• [What this task involves]
An exact copy of every entry is needed, with no images.

[[ Input for this task, beginning ]]

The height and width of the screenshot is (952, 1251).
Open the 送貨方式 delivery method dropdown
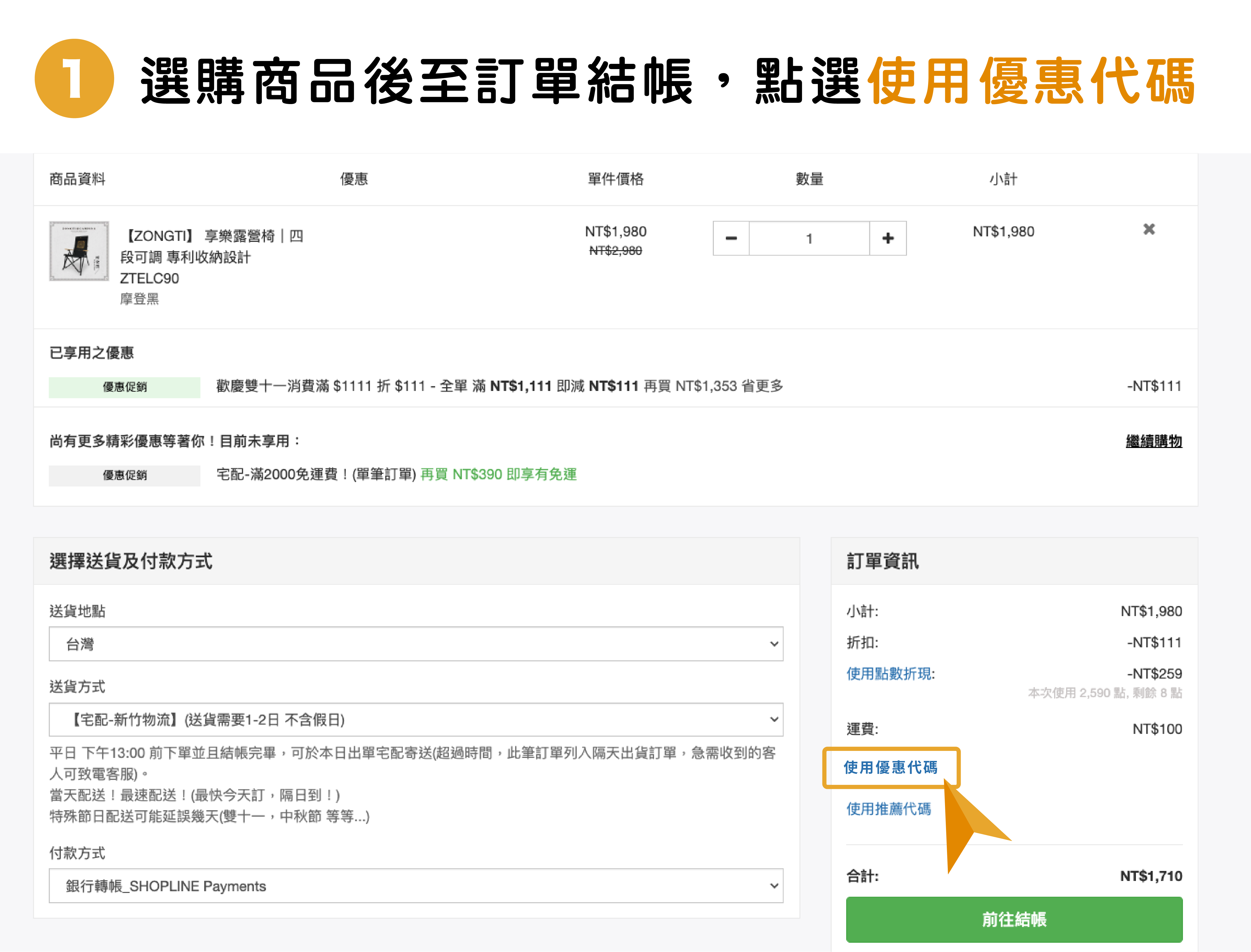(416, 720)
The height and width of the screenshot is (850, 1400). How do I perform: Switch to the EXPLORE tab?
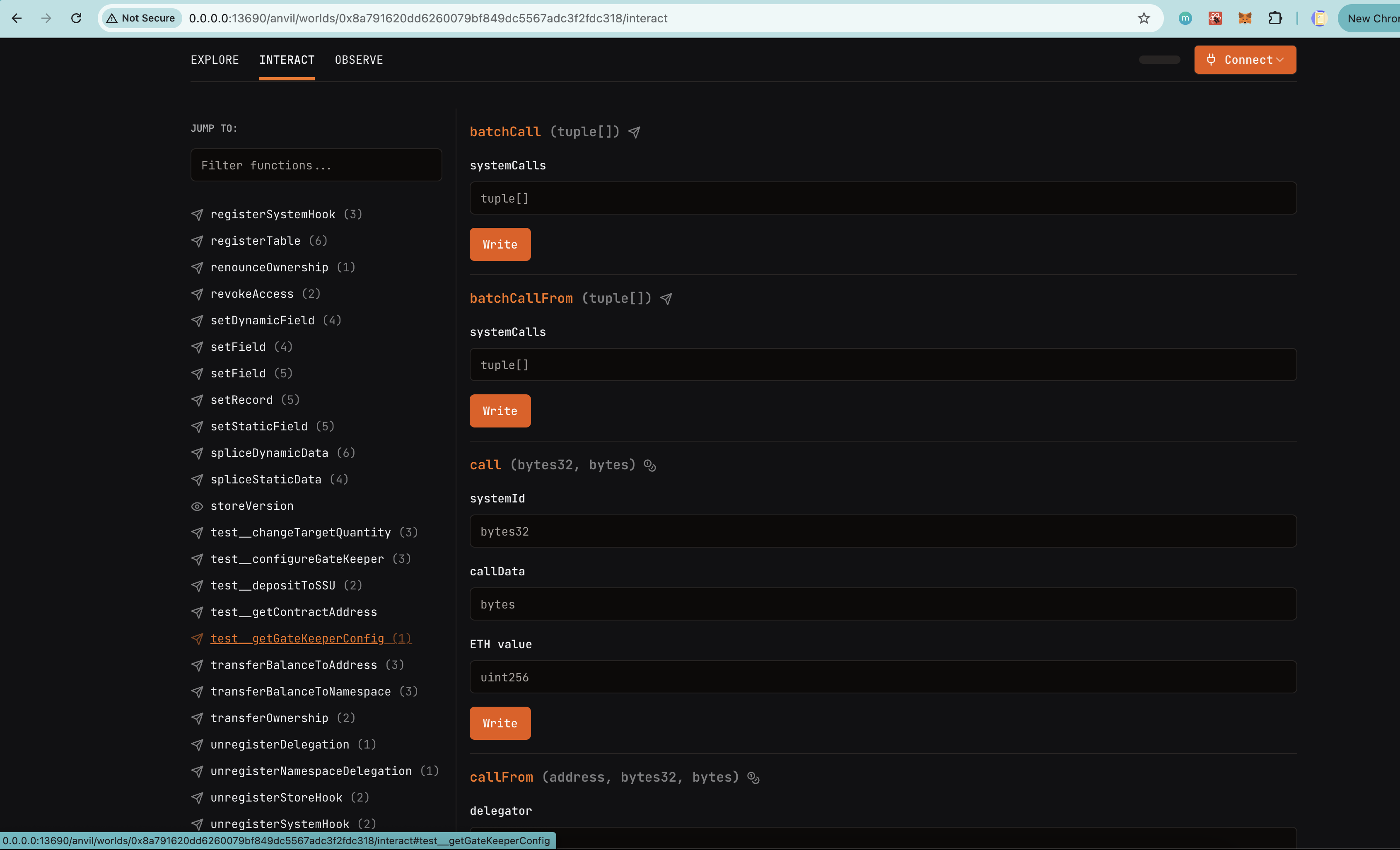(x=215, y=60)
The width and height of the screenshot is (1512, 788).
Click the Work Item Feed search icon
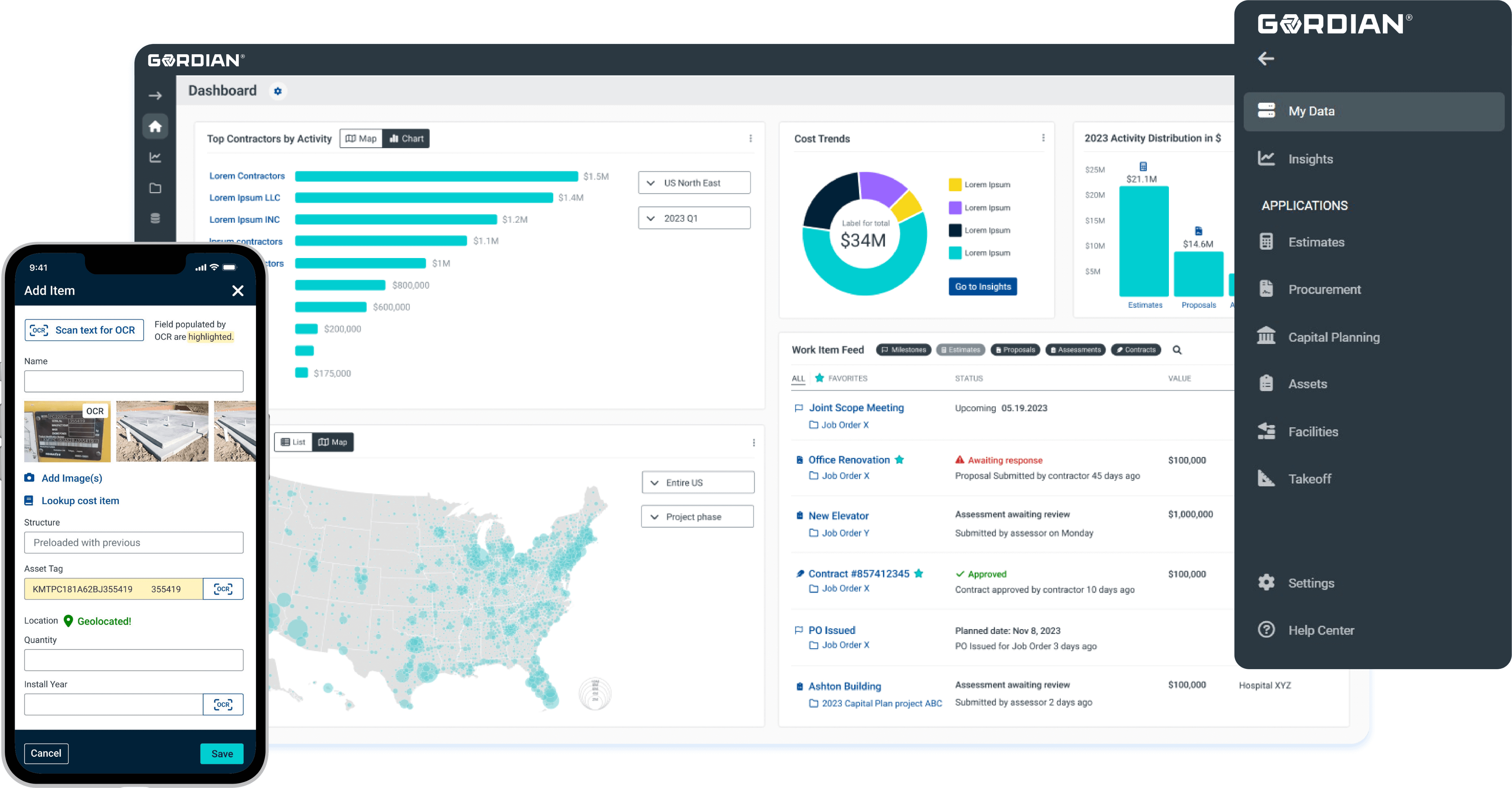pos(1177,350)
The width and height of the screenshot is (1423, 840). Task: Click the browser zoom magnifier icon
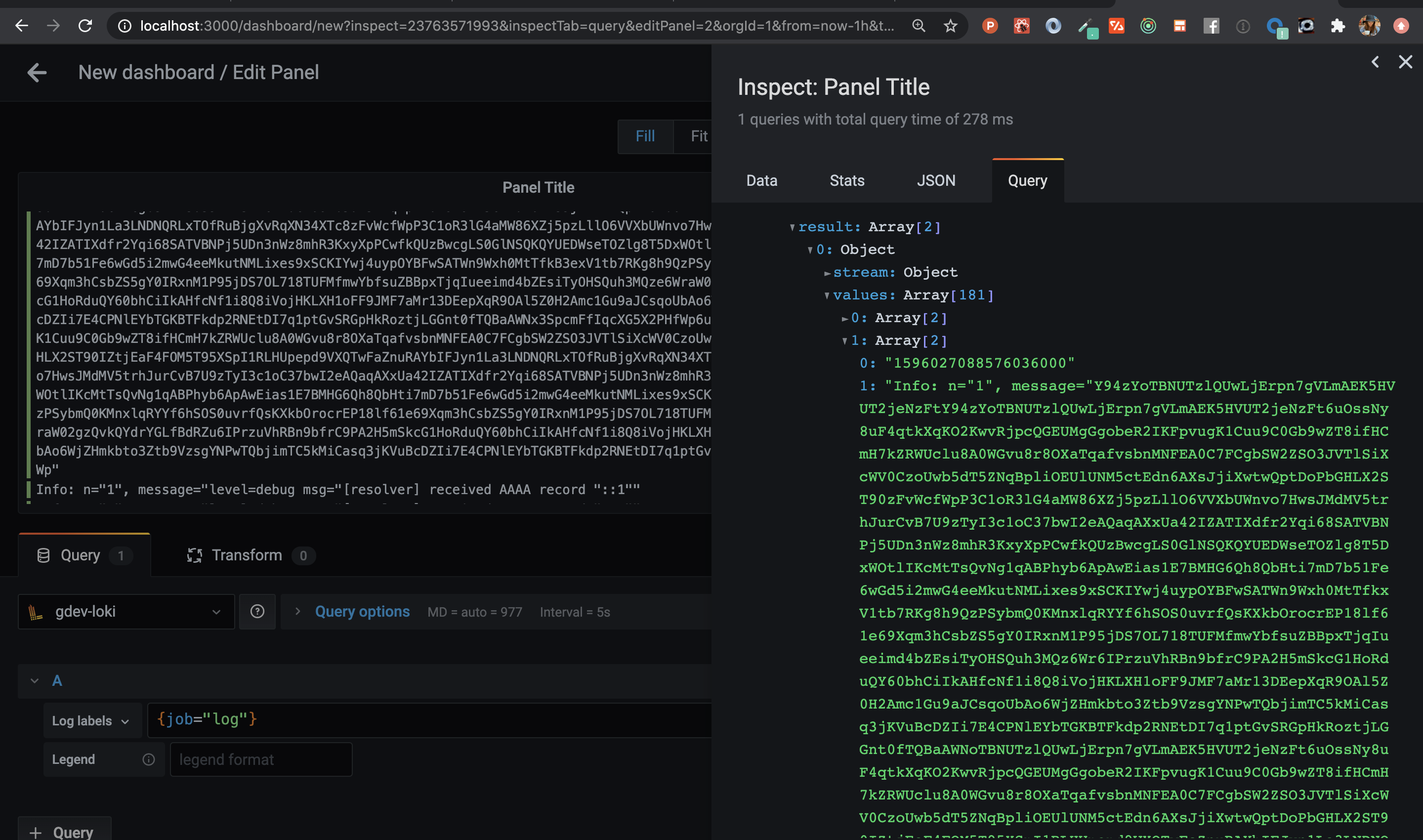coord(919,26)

[[ Input for this task, end ]]

• [Exercise solution]
The height and width of the screenshot is (952, 1251).
Open the 送貨方式 delivery method dropdown
(416, 720)
The height and width of the screenshot is (850, 1400). How do I perform: Switch to the EXPLORE tab?
(x=215, y=60)
The width and height of the screenshot is (1512, 788).
Click the Work Item Feed search icon
pos(1177,350)
The width and height of the screenshot is (1423, 840). Task: Click the browser zoom magnifier icon
coord(919,26)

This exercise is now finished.